Texte du document:

^^^^^^^^^^^^^^^^

Page:Revue des Deux Mondes - 1883 - tome 55.djvu/649

Le texte de cette page a été corrigé et est conforme au fac-similé.

vertu de la loi des contrastes, cet être essentiellement solide et positif s’est épris d’un intérêt très tendre pour la jeune voyante, au temps même où il paraissait armé contre elle d’intentions hostiles. Lorsque le docteur mourant manifeste son intention de laisser Égérie prendre à jamais l’habit des shakers, la seule pensée de voir tomber ces beaux cheveux blonds, et ce cou si blanc disparaître sous une guimpe, lui fait horreur.

— Il n’y a pas de vie heureuse ici-bas pour une femme, a dit Boynton ; la femme n’a d’autre bonheur que celui de souffrir pour ceux qu’elle aime, de se sacrifier à leur plaisir, à leur orgueil, à leur ambition. L’unique avantage que le monde lui accorde est de choisir son sacrifice. Les trembleurs le lui prescrivent, c’est vrai, mais ils donnent en échange et avec certitude le repos.

^^^^^^^^^^^^^^^^

Données brutes:
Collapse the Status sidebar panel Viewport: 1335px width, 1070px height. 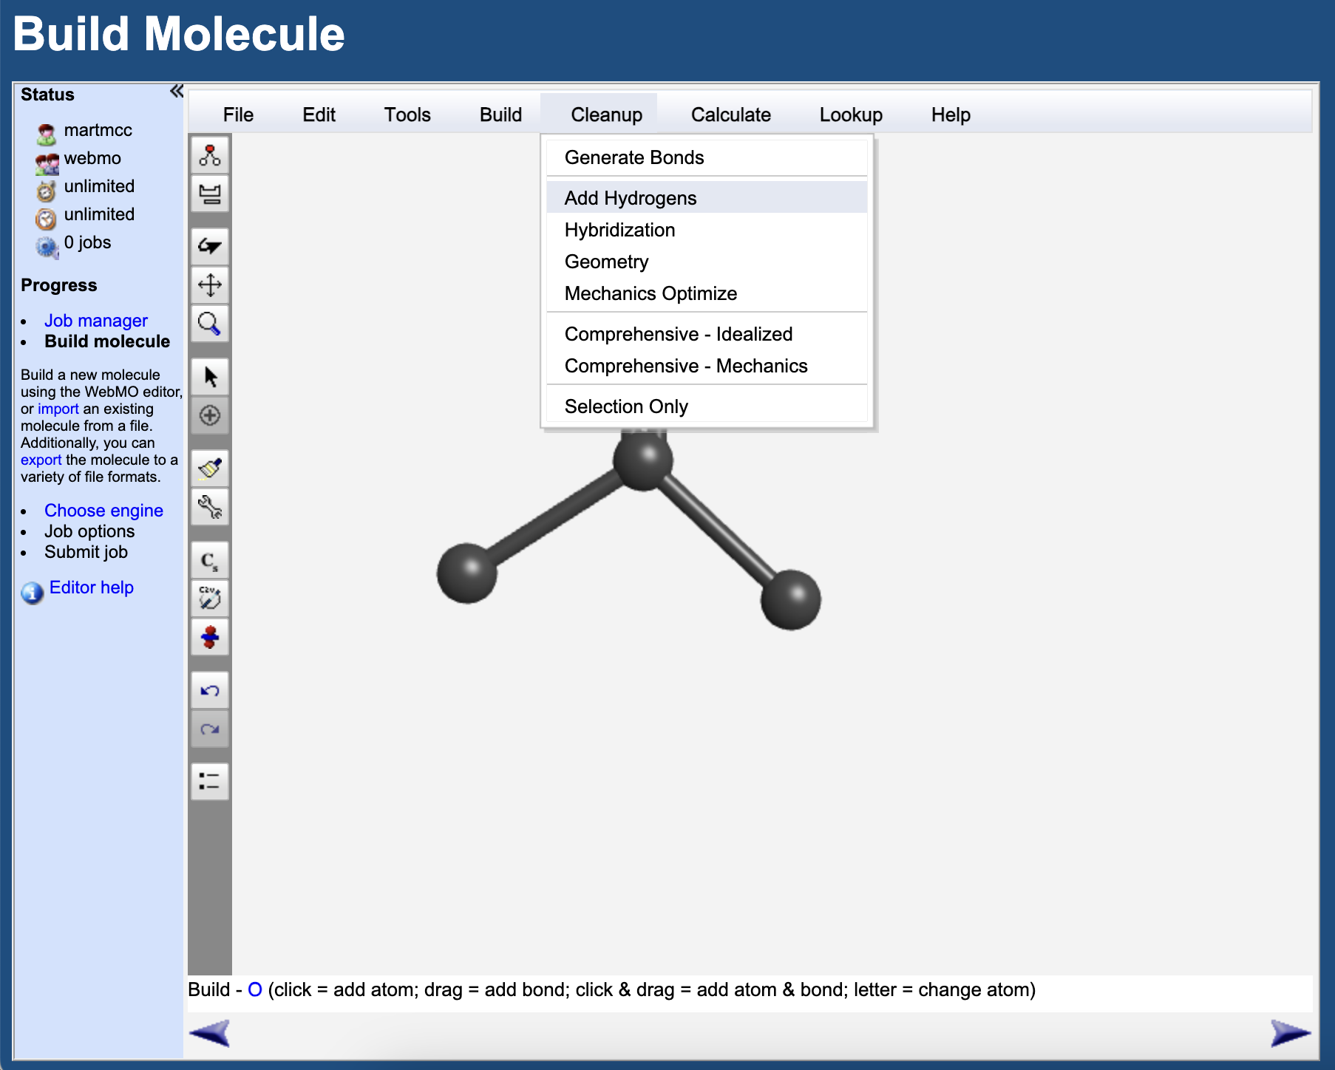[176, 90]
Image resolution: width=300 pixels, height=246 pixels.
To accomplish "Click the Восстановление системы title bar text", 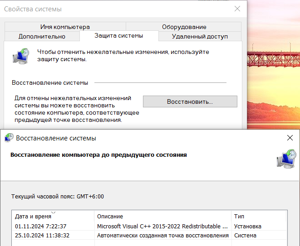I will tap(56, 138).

^^^^^^^^^^^^^^^^

Consigne: Recopiez le texte en entier, s'il vous plaît, sans y changer un seul mot. Les lignes n'ont aucun rapport avec le texte.

Solution proposée:
Page:Revue des Deux Mondes - 1883 - tome 55.djvu/649

Le texte de cette page a été corrigé et est conforme au fac-similé.

vertu de la loi des contrastes, cet être essentiellement solide et positif s’est épris d’un intérêt très tendre pour la jeune voyante, au temps même où il paraissait armé contre elle d’intentions hostiles. Lorsque le docteur mourant manifeste son intention de laisser Égérie prendre à jamais l’habit des shakers, la seule pensée de voir tomber ces beaux cheveux blonds, et ce cou si blanc disparaître sous une guimpe, lui fait horreur.

— Il n’y a pas de vie heureuse ici-bas pour une femme, a dit Boynton ; la femme n’a d’autre bonheur que celui de souffrir pour ceux qu’elle aime, de se sacrifier à leur plaisir, à leur orgueil, à leur ambition. L’unique avantage que le monde lui accorde est de choisir son sacrifice. Les trembleurs le lui prescrivent, c’est vrai, mais ils donnent en échange et avec certitude le repos.